Oof! I am in a shop with an IC for a Head of Strat.
It's really hard to be their report. He is a brilliant strat and he does great work but he has no time for us. He hires freelancers constantly because he doesn't have the time to manage us and manage us in projects. It's demoralizing and soul-sucking. We as a team want to be better, we want to do the work he does but ultimately we are left in the dark. Get an people manager and let your IC do their thing.
Has he done any people management focused training programs? Do you know how he learns best? (Hands on, reading, etc.) Perhaps you could find one that’s aligned with his learning style?
And/or
Do you have another SD that can share some of the people mgmt, even short-term? It’s possible a smaller team would be easier for him to manage and could give insight into where exactly the frictions/gaps are occurring.

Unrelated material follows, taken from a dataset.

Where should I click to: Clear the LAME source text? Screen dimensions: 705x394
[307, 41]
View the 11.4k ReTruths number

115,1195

My bad. Tired late night reading and thought I saw “he”! 💕
I have been in these shoes if it helps from that perspective. I wasn't interested in managing and was honest about it - would prefer to be an IC. My manager asked me to just try out managing a direct report or two and I was burnt out from doing it and focusing on my work. At this point I'll be honest, I'm contemplating leaving... I'll give one more go to see if my manager will reconsider after seeing my performance start to slip and I'm no longer as communicative as I used to be. I don't know if your director feels that way or is interested in changing but that could be a good conversation to have to understand their interests. If they do want to be an IC and you think they'll benefit your organization you might need to set them free. Otherwise they'll probably end up leaving.

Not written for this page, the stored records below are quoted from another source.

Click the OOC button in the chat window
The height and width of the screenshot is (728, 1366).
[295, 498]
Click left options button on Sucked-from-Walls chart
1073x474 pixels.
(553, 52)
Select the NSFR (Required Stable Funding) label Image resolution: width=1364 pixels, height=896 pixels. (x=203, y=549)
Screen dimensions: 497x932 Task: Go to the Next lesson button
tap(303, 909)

One thing that really helped me as a manager was learning about situational leadership. It basically helps you identify for each situation where your direct report is in terms of their commitment and their competence. For sure look it up. But it sounds like your report has some commitment but low competence when it comes to managing others, so a coaching approach might work, where it's more about having a more open dialogue about what aspects they find challenging, what works well, etc. I would also suggest coaching in terms of strengths and what they actually enjoy doing. If, like you said, they only push to be a manager vs IC because they think they have to from a growth perspective, they're already set up for failure because their commitment (and confidence) is going to stay pretty low vs something they're passionate about. If you have examples of ICs who have not had not managing impact their career, I would show them those as well.

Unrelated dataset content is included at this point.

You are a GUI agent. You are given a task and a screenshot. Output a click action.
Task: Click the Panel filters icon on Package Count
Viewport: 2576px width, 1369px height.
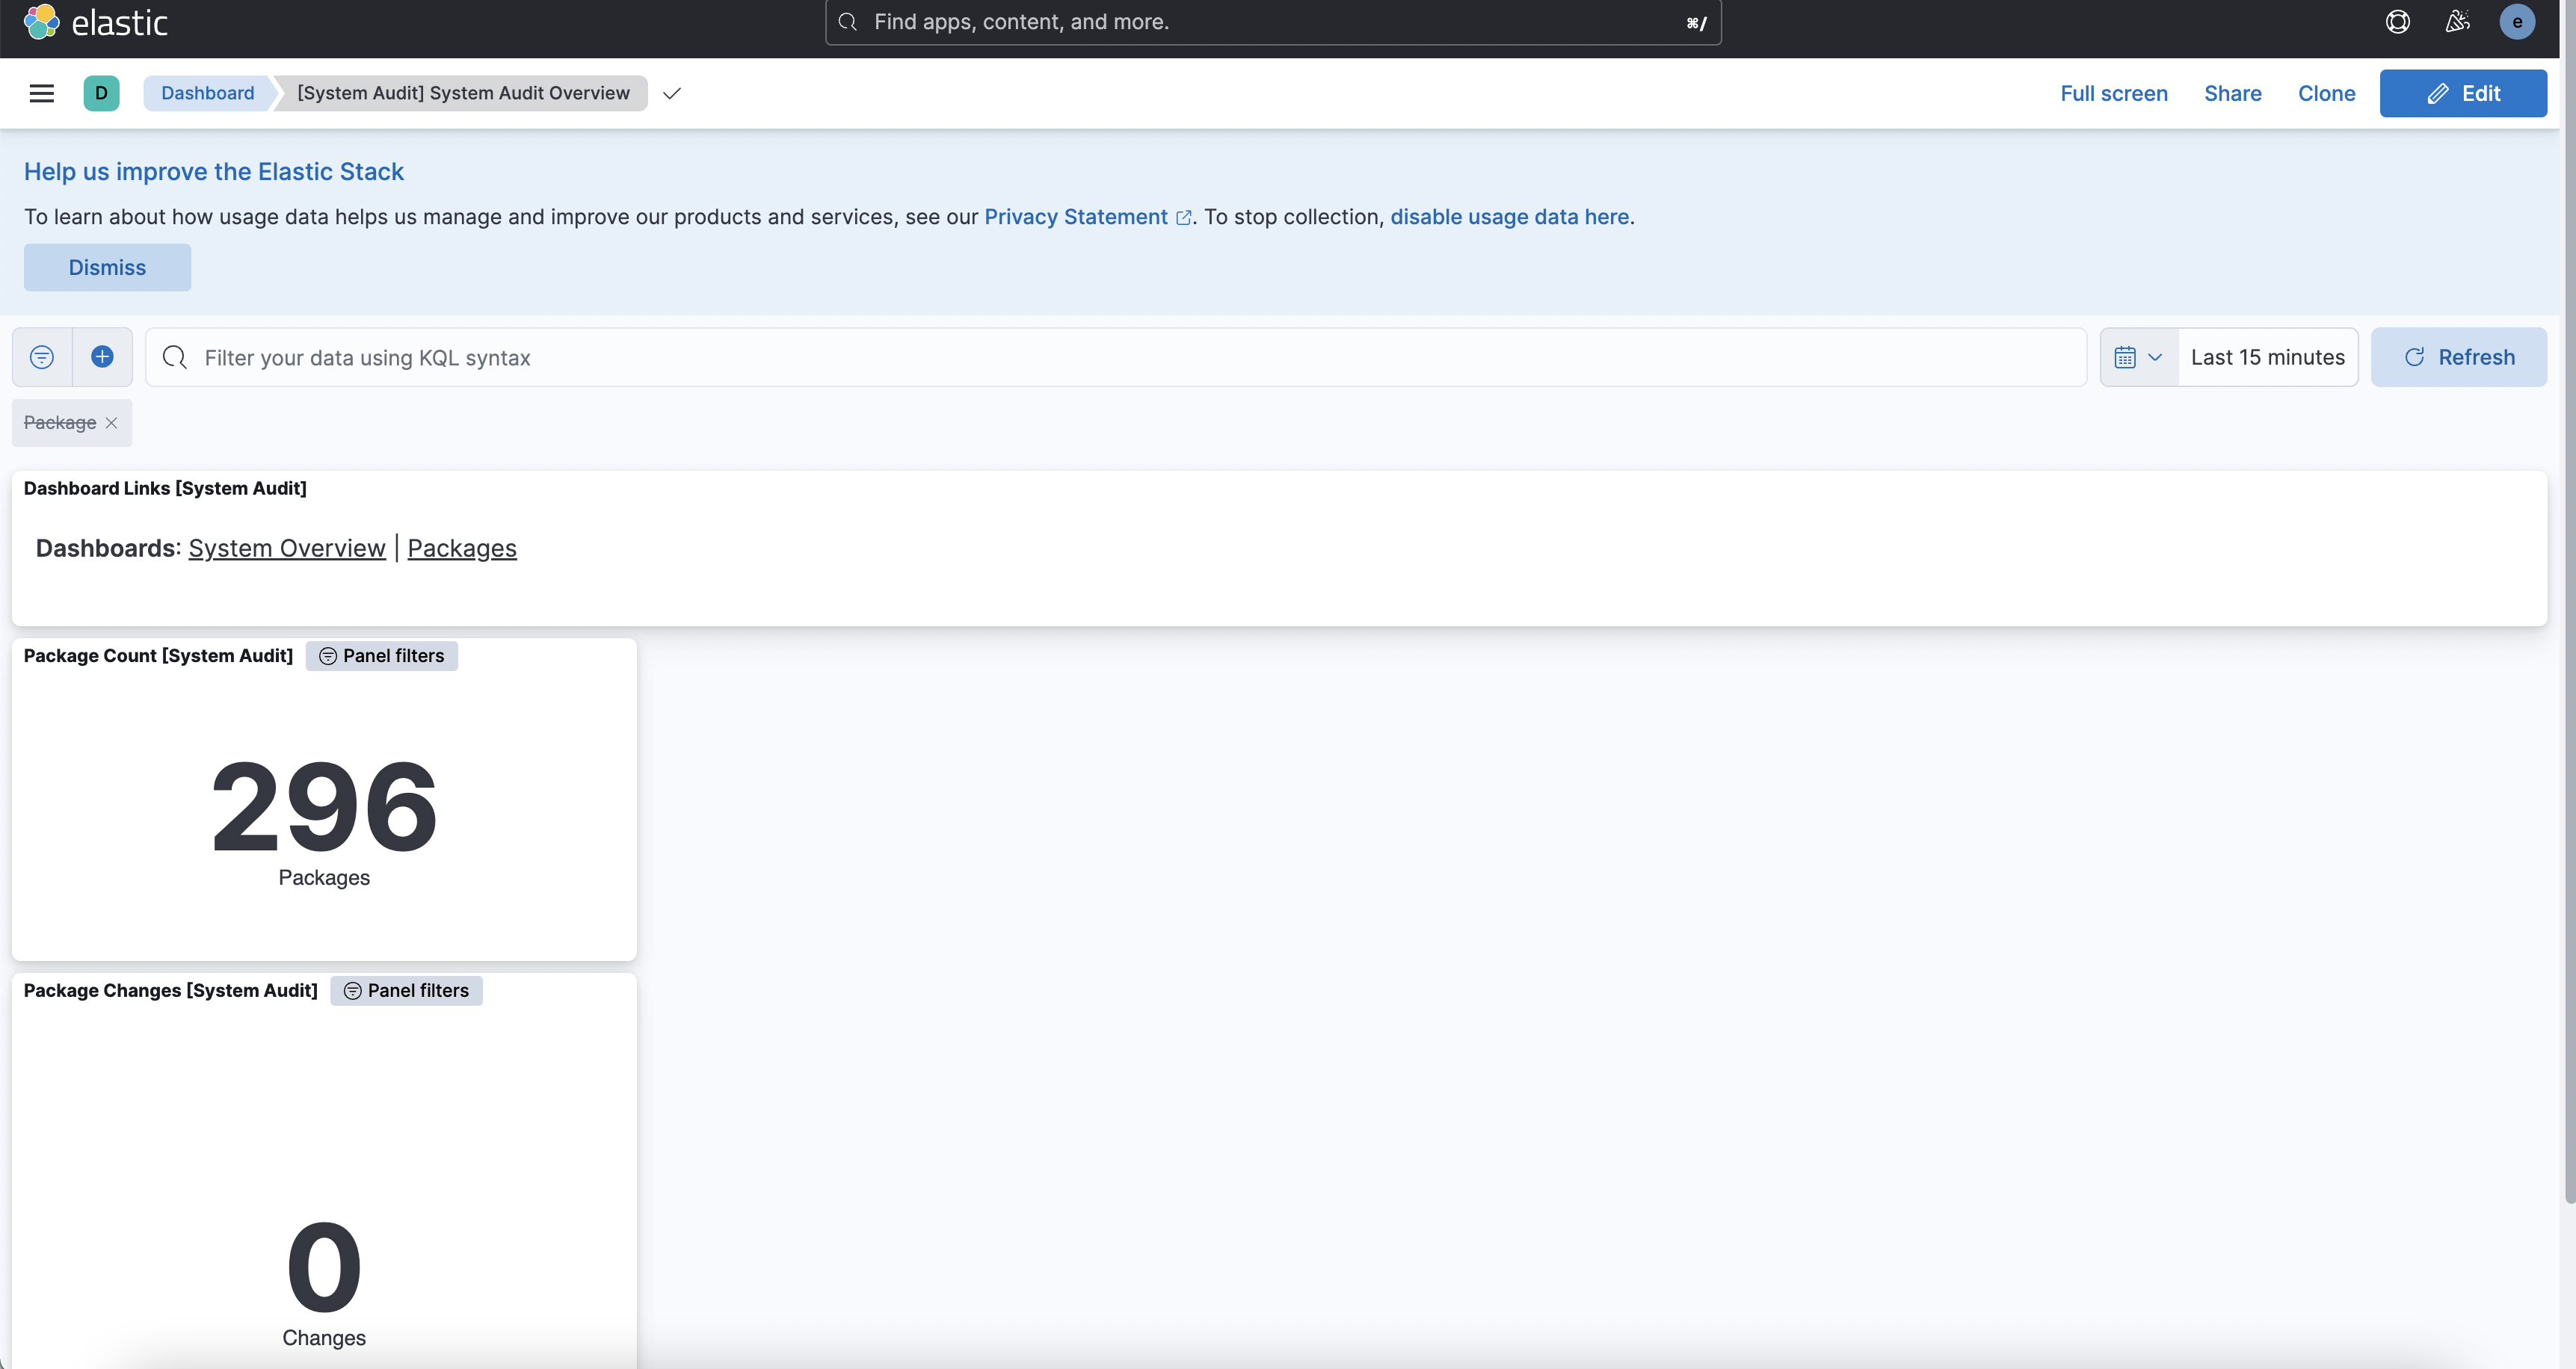(327, 655)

Good for you for seeing it and how it will impact the team. I was at smaller agency where my boss had me manage juniors because the other Director wasn’t great at it.
It took the Media Director saying to our boss that the situation wasn’t doing anyone any favors – I was getting burnt out and the other person wasn’t developing.
How have they responded to direct feedback and concrete examples of how they aren’t meeting those expectations? The consequences need to be made clear...it’s great that they want to manage people but if their management style is hurting the dept
it’s an issue.
Having run several strategy depts and tricky / undertrained managers some things I would think about -
1. Start with really assessing the persons strengths, what are they really good at? Even doing a personality / strengths test is a good idea to make it objective
2. Is there away that their core strengths can translate into a management style that this person would be confident in and excited by?
3. How is management viewed within the company? Sometimes the real problem is that people are recognized and rewarded for their individual merit / contribution and the culture is the thing that is reinforcing bad management habits by not rewarding or even socially recognizing people for investing their time in growing their team
4. Put things in place (performance review, bonus, promotion etc) that recognize and reward management performance.
Ultimately someone who is great at doing the hard parts, are super charged if the can scale their quality of output through managing a team to the same effect. In my experience the real trick is reframing their sense of what success looks like.